Trevor van Riemsdyk is “available” for Game 2, but won’t play, according to Quenneville. It seems more likely that the rookie will play in either Game 3 or 4 at the United Center, when Quenneville can better control the matchups. The mere fact that Quenneville wants to throw a rookie who hasn’t played since Nov. 16 into the Stanley Cup Final is a testament to the impression he left in the 18 games he played in the fall.
“At the beginning of the year, I tried to just play a pretty simple, smart game — just show him that he could rely on me to do the things they ask,” van Riemsdyk said. “That’s how you build trust. It’s nice to see that it’s built up a little bit, and he has that trust in me. But it’s something that’s got to be earned. The beginning of the year went pretty well, and I’m glad that I have that trust.”
Andrew Shaw declined to say whether he bit Victor Hedman after Hedman shoved Patrick Kane, or whether he heard from the NHL about the incident in Game 1.

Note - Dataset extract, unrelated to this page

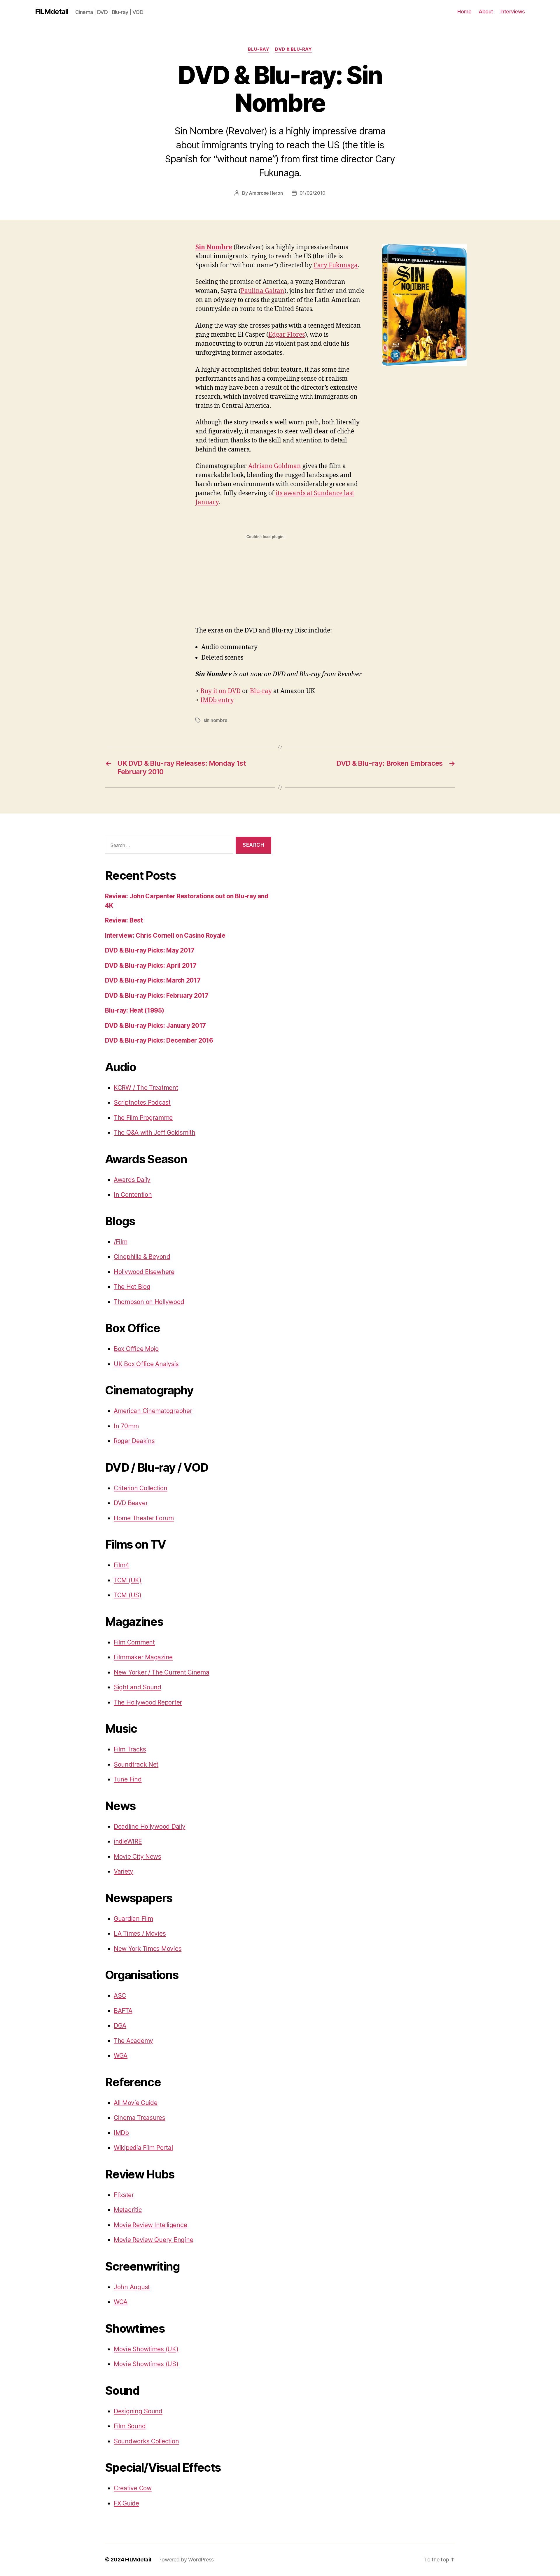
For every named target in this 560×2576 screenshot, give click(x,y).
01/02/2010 (313, 193)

“It’s a hockey game; he’s one of their best players and he’s a highly skilled, big, strong defenseman with a lot of speed, and he went after one of our better players,” Shaw said. “It creates the scrums, and, you know, just battle out there. I expect battles with him at the front of the net the rest of the series, as well.”
It’s a role Shaw relishes.
“It’s been a part of my game ever since I was a kid,” he said. “I embrace it. I try to draw as many penalties as I can and create as much havoc in front of the net, as well.”